A helpful article. Thanks for sharing it with us.


----------



## InSlaveryToChrist (Jun 21, 2014)

Jack, the article was excellent. I, for one, am very isolated from others, including family, friends and church and indulge my sin on a daily basis. Esla's situation perfectly resonates with mine, except that I'm not completely isolated from other people and thus my sinful life style affects their mind negatively when they witness it. I understand the solution to an extent, but obviously not completely, otherwise I would not live the way I do.


----------



## InSlaveryToChrist (Jun 22, 2014)

When you ponder on Esla's situation when she sets herself free from all obligations and indulges her curse, I believe any of us have experienced the same more or less. Sin, by definition, is deceitful and based on lies about reality. It is no wonder, then, that sinning can at first feel relieving, although in reality we are only becoming more controlled by the power of sin and going farther from true happiness which is only to be found in God. But likewise, we all have experienced the opposite choice of mortifying our sin and surrendering ourselves to God, and its effects which are even more relieving -- indeed, true love knows no limits when it comes to sacrifices and even regards "sacrifices" as privileges.

Sorry, I'm just thinking out loud here. From now on I'll be extra careful of reminding myself of the deceitfulness of sin. All our actions are based on our beliefs, many of which are simply irrational presuppositions formed by sin. Cleaning our mind of all empty presuppositions and thinking clearly and rationally in front of the things that have been revealed to us both in nature and the Scriptures is what is essentially required of us to maintain godly conduct.

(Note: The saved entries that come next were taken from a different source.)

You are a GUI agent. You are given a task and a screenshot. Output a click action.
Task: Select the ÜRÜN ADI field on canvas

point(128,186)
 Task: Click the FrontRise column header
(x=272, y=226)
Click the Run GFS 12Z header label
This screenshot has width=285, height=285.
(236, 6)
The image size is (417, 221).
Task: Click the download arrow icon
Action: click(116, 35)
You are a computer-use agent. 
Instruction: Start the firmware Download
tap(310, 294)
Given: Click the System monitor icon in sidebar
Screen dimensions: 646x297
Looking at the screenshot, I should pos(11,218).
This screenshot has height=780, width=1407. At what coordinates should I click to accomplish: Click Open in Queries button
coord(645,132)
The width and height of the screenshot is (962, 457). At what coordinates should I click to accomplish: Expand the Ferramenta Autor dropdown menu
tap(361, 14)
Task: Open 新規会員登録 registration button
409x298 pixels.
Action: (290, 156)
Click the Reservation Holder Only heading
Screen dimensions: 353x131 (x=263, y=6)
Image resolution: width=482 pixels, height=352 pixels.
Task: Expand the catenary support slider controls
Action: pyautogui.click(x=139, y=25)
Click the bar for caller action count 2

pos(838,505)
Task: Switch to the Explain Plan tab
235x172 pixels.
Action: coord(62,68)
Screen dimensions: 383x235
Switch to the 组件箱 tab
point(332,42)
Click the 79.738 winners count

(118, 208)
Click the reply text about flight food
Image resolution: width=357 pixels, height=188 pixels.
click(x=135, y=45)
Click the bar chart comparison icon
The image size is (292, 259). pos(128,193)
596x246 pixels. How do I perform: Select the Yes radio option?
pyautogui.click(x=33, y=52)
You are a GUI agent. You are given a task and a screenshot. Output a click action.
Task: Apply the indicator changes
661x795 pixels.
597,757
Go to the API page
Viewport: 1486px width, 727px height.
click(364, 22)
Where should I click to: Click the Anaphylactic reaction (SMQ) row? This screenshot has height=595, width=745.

Regarding presuppositions, I think a big problem in the Christian community is that we don't give knowledge its due respect if it is well known or popular. For example, the love of God is so emphasized in the world that everyone takes it for granted and its knowledge is given no respect simply because it is known. That is about the stupidest thing going on in the world of Christians. Just think about it. Every piece of knowledge or truth has lost its worth and become a medal of achievement (so to speak). The only thing that matters is whether you have the medal, after that you can forget about it and move on to other achievements. How this is manifested in practice is when a Brother/Sister speaks/teaches on a certain truth and when the listener notices what is being taught is familiar to him, he immediately responds in his mind, "I already have that medal!" This competition truly is nothing but sinful pride.

That said, I don't know to what extent we should be making sure, from the speaker/teacher's perspective, that what is being said/taught is really understood by the listener and that it's not just a form of knowledge that is yet to be learned. However, that is only a minor issue and not a reason to neglect being extra careful for others. 

Sorry for going off topic.


----------



## Jack K (Jun 22, 2014)

Samuel, I too know from experience how isolating myself from others makes it easier to indulge sin.

As for the sense of relief that sometimes comes from indulging sin... one of sin's deceits is that it usually feels good at the moment even if you know you're sinning and that the sin is actually bad for you. Jeri, I think most kids who're grade-school age or older can understand this, but they certainly may need to have it pointed out to them. This is another good example of why parents who decide to let their kids watch movies need to watch and discuss those movies (even the G-rated ones) with the kids.


----------



## InSlaveryToChrist (Jun 22, 2014)

Jack K said:


> Samuel, I too know from experience how isolating myself from others makes it easier to indulge sin.



Accountability is a much-needed tool for the Christian's sanctification. It must be present both in family and church.


----------